## Problems to solve
1. List the languages, other than Portuguese, that the Mozambique fact page names individually.
2. Summarize the Mozambique fact page in two sentences.
3. Carry the Mozambique fact page forward from its final sentence.

## Page
....
• Basic Facts
    Map of Mozambique
    Country Name:
    Conventional Long Form:  Republic of Mozambique       Country Flag of Mozambique
    Conventional Short Form:  Mozambique
    Location:  Southeastern Africa, bordering the Mozambique Channel, between South Africa and Tanzania
    Population:  19,686,505
    Ethnic Groups:  African 99.66% (Lomwe, Makhuwa, Sena, Tsonga, and others), Europeans 0.06%, Euro-Africans 0.2%, Indians 0.08%
    Languages: Portuguese is the official language spoken by 8.8% of the population. However, 27% of the people speak it as a second language.  Other languages are:  Emakhuwa, Xichangana, Elomwe, Cisena, Echuwabo, and other Mozambican languages.
    Economy:  Mozambique became an independent country in 1975.  At this time, it was one of the world's poorest countries.  A civil war from 1977-1992 made the situation worse.  Reforms have been put in place to improve the economy.  Even though many of these reforms have improved the situation, Mozambique remains dependent upong foreign assistance for much of its annual budget.  The majority of the population is below the poverty line.
    Industries:  aluminum, asbestos, beverages, cement, chemicals (fertilizer, soap, paints), food, glass, petroleum products, textiles, and tobacco
    Agriculture:  beef, cashews, cassava (tapioca), citrus and other tropical fruits, coconuts, corn, cotton, potatoes, poultry, sugarcane, sunflowers, tea
        Mozambique gained its independence in 1975 after almost five centuries as a Portuguese colony.  The countries development was hindered by large-scale emigration of whites, economic dependence on South Africa, a horrendous drought, and civil war.  The civil war ended in 1992 when a UN negotiated peace agreement between FRELIMO and rebel Mozambique National Resistance was signed. Marxism had been abandoned in 1989 and a new constitution provided for multiparty elections and a free market economy. The current president is Armando Emilio GUEBUZA.
    Family Life
    In traditional Mozambican culture, the man was the head of the household.  Women tended to the agricultural demands.  However, in 2005 a new law was passed.  Woman are now more equal with their male counterparts.  This changed has disrupted the traditional family roles, but it is an exciting change for women.
    School System
    Formal Education comprises formal and informal education.
    Formal Education includes Pre-school, Primary, Secondary, Technical and Professional, Special, Higher and Adult Education, Teacher Training.
....
## Given information
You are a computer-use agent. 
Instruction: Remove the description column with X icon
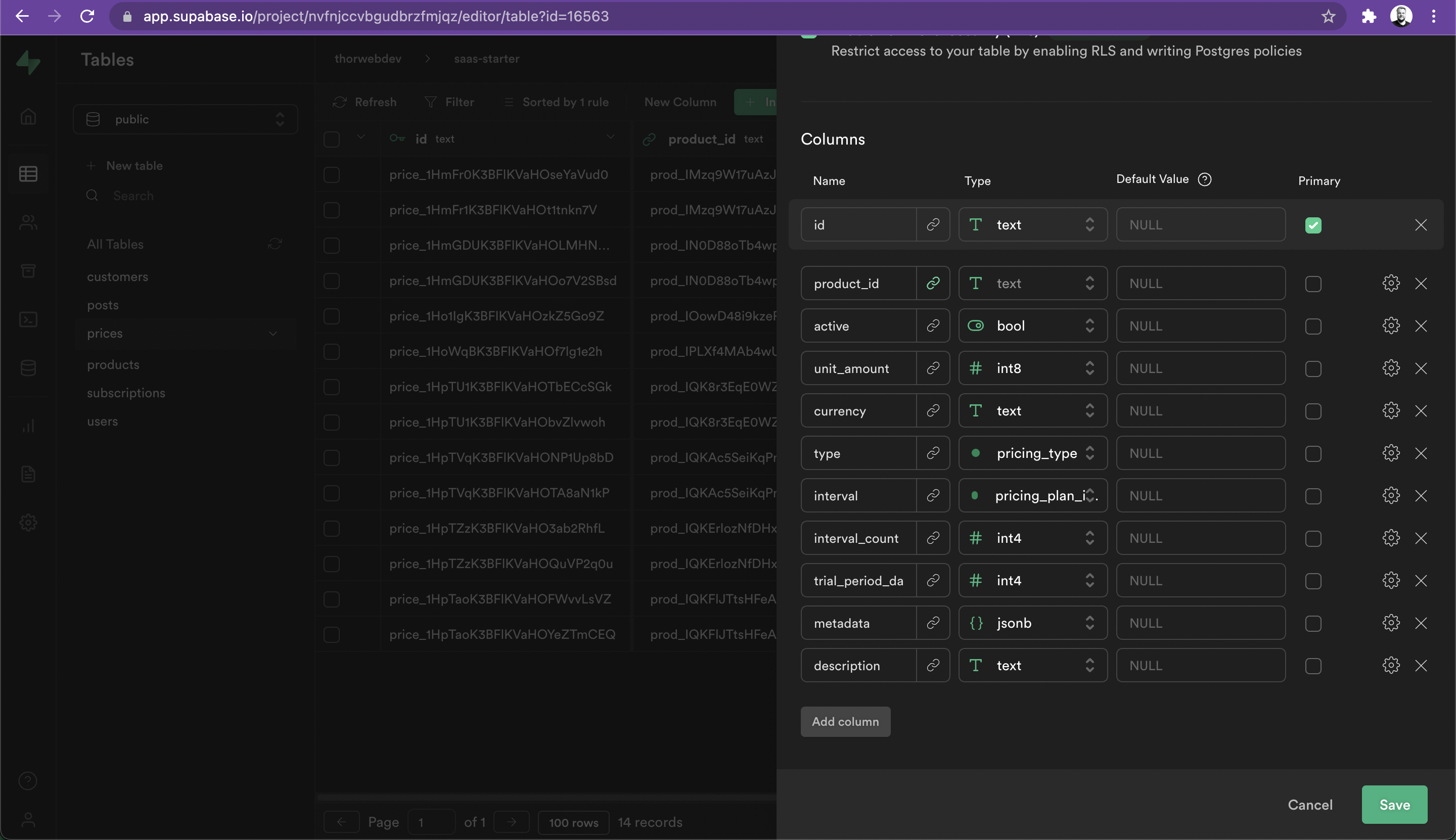[1421, 666]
....
## Exercise answers
1. Emakhuwa, Xichangana, Elomwe, Cisena, Echuwabo

2. Mozambique is a southeastern African country that gained independence in 1975 after almost five centuries as a Portuguese colony and endured a civil war that ended in 1992. Despite economic reforms, it remains dependent on foreign assistance, and a 2005 law made women more equal to men in a culture where the man was traditionally head of the household.

3.
    Pre-school Education takes place in nursery schools and kindergartens for children under six years of age and complements the educational activity of the family, with which it co-operates closely. It is the task of Ministry of Education (MINED), together with the Ministries of Health and Social Welfare, to define the overall aims of pre-school education, support and monitor its implementation, define criterion’s and norms for opening, running and closure of such schools. Attendance to Pre-School Education is optional.
    Primary Education comprising 7 grades is divided into two levels: First Level Primary Education (EP1) from Grade 1 to 5 and Second Level Primary Education (EP2) including 6th and 7th Grade. Although for many years the official age for school was 7, since 1993 it was been age 6.
    Secondary Education including 4 grades is structured in two cycles: First Cycle of Secondary Education (ES1) from Grade 8 to 10 and Second Cycle of Secondary Education (ES2) including Grade 11 and 12, the pre-university level.
    Technical and Professional Education includes elementary, basic and middle-level.
    Higher Education has recently experienced a significant expansion with the contribution of the private sector. In addition to the 3 public institutions of Higher Education there are now 3 private Universities.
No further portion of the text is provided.